Additional Clinical Features:

  • Some individuals with Generalized Anxiety Disorder may only report general apprehensiveness accompanied by chronic somatic symptoms without being able to articulate specific worry content.
  • Behavioural changes such as avoidance, frequent need for reassurance (especially in children), and procrastination may be seen. These behaviours typically represent an effort to reduce apprehension or prevent untoward events from occurring.

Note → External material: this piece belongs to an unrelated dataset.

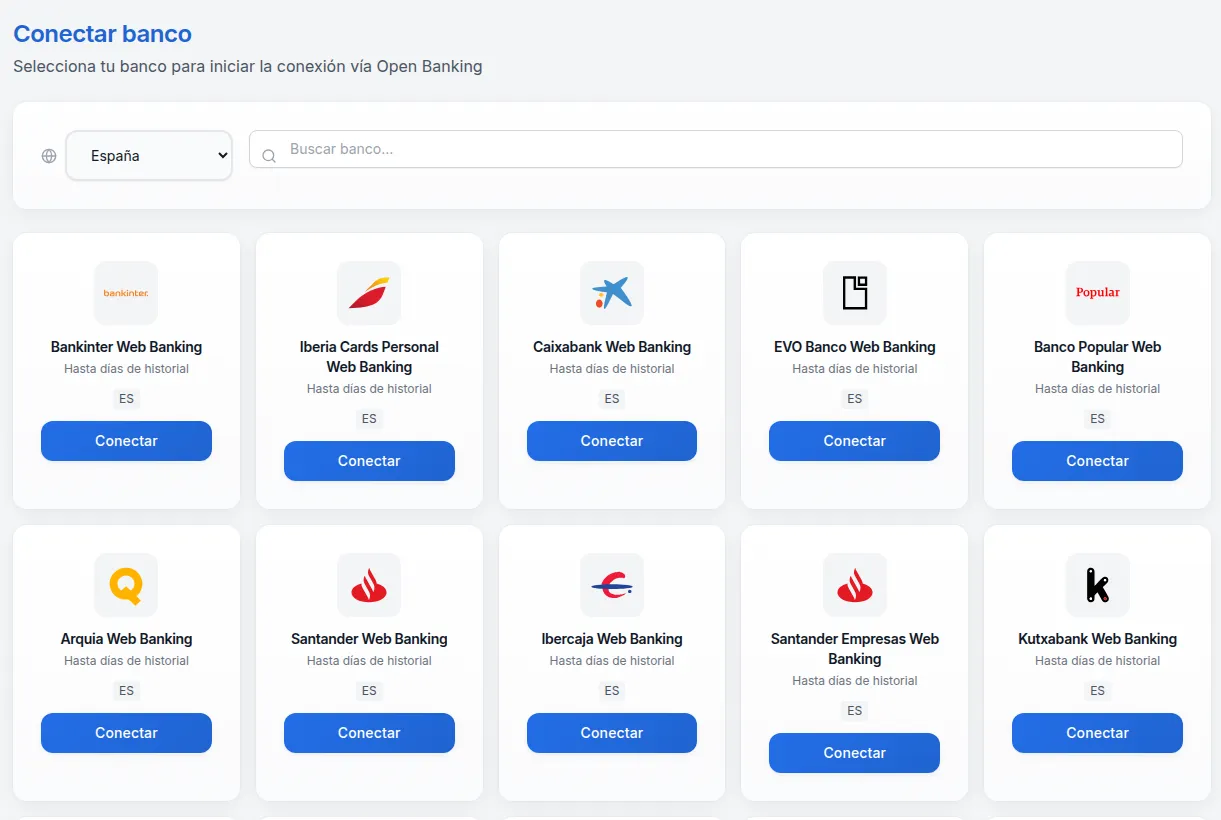Connect to Bankinter Web Banking

click(x=126, y=441)
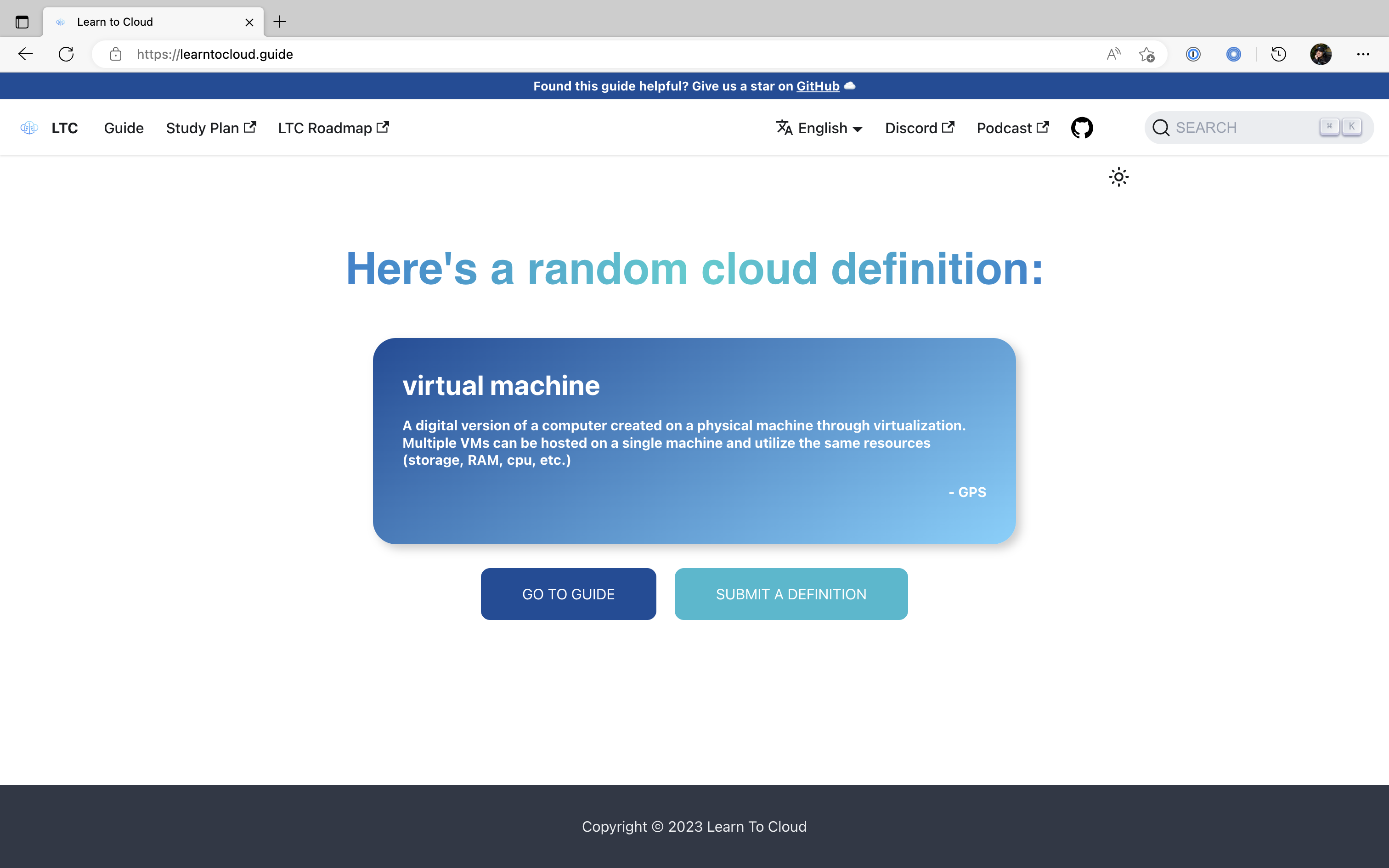Viewport: 1389px width, 868px height.
Task: Open the Study Plan external link
Action: pyautogui.click(x=211, y=128)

Boundary with Normality (Threshold):

  • Anxiety and worry are normal emotional/cognitive states that commonly occur when people are under stress. At optimal levels, anxiety and worry may help to direct problem-solving efforts, focus attention adaptively, and increase alertness. Normal anxiety and worry are usually sufficiently self-regulated that they do not interfere with functioning or cause marked distress. In Generalized Anxiety Disorder, the anxiety or worry is excessive, persistent, and intense, and may have a significant negative impact on functioning. Individuals under extremely stressful circumstances (e.g., living in a war zone) may experience intense and impairing anxiety and worry that is appropriate to their environmental circumstances. These experiences should not be regarded as symptomatic of Generalized Anxiety Disorder if they occur only under such circumstances.

Course Features:

  • Onset of Generalized Anxiety Disorder may occur at any age. However, the typical age of onset is during the early-to-mid 30s.
  • Earlier onset of symptoms is associated with greater impairment of functioning and presence of co-occurring mental disorders.
  • Severity of Generalized Anxiety Disorder symptoms often fluctuates between threshold and subthreshold forms of the disorder and full remission of symptoms is uncommon.
  • Although the clinical features of Generalized Anxiety Disorder generally remain consistent across the lifespan, the content of the individual’s worry may vary over time and there are differences in worry content among different age groups. Children and adolescents tend to worry about the quality of academic and sports-related performance, whereas adults tend to worry more about their own well-being or that of their loved ones.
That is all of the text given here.